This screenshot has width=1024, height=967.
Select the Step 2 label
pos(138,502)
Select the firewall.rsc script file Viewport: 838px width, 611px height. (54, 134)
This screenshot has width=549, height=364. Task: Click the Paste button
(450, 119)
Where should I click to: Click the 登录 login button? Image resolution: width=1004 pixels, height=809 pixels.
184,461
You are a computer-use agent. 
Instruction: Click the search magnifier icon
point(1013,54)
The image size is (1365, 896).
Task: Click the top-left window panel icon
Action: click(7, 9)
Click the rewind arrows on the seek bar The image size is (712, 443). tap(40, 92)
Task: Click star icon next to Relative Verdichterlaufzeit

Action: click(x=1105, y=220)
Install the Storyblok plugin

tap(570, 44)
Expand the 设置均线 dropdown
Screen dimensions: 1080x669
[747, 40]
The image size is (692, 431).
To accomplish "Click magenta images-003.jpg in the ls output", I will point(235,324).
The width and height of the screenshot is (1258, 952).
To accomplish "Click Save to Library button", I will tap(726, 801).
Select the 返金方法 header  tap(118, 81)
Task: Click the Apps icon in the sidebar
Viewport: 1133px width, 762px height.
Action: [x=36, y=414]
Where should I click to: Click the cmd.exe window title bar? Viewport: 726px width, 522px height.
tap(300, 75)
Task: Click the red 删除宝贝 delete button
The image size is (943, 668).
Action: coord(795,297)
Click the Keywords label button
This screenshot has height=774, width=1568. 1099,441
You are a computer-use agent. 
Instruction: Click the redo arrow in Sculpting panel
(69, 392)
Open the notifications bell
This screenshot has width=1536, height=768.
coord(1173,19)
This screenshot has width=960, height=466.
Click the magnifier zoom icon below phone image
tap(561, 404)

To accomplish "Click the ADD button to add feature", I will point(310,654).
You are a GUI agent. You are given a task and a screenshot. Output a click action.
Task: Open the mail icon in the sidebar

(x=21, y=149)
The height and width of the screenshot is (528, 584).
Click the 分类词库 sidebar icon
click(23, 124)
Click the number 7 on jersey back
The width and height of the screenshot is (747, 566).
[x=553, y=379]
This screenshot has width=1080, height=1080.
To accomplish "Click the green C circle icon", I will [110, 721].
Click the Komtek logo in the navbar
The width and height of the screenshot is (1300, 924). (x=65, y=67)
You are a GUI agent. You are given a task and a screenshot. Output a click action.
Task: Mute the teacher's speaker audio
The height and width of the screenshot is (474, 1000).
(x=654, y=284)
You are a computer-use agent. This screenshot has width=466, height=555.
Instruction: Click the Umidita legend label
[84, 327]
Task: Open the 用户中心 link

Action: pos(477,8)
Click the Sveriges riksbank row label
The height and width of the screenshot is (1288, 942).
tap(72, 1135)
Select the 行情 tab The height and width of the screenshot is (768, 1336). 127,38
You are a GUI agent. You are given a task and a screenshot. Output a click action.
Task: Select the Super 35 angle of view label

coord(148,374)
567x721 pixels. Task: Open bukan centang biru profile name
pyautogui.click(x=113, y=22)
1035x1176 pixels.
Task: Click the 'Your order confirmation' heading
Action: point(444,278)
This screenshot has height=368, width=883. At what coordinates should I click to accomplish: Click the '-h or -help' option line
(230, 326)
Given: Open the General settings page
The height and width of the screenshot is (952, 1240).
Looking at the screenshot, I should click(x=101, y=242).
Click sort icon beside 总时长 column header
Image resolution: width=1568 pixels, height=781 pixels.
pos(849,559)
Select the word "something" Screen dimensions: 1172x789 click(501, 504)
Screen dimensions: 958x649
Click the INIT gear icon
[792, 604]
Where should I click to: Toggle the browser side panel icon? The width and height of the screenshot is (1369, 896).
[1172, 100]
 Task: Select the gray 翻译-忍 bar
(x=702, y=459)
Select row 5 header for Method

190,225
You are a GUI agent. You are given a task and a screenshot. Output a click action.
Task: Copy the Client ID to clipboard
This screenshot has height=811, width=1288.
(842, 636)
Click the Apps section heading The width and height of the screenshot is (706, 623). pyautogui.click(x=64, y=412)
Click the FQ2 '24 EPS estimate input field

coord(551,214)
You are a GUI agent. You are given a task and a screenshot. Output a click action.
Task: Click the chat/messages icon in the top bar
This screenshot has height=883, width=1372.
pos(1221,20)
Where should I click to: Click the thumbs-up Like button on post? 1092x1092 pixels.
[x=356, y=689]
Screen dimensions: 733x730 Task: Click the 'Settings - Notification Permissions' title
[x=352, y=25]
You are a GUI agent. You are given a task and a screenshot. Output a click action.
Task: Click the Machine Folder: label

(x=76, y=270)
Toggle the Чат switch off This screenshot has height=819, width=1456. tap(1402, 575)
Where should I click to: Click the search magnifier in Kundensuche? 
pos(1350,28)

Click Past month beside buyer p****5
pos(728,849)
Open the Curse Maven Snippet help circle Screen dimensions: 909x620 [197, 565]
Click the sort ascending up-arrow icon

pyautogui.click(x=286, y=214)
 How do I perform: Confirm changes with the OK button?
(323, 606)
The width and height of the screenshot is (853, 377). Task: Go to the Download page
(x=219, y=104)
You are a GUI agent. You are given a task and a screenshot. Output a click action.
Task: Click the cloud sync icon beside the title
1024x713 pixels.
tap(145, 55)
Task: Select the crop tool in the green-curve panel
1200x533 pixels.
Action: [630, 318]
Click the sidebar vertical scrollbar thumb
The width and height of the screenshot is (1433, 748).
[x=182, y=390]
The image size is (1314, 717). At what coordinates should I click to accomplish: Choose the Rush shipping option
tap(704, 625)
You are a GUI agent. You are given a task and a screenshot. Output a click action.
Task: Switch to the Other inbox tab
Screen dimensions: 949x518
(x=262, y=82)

STATED EXERCISE ▸ Copy the records word for word, from the line with "Where should I click to: Click the search" up to and including the line with "pyautogui.click(x=286, y=214)".

THE RESULT ▸
Where should I click to: Click the search magnifier in Kundensuche? 
pos(1350,28)

Click Past month beside buyer p****5
pos(728,849)
Open the Curse Maven Snippet help circle Screen dimensions: 909x620 [197, 565]
Click the sort ascending up-arrow icon

pyautogui.click(x=286, y=214)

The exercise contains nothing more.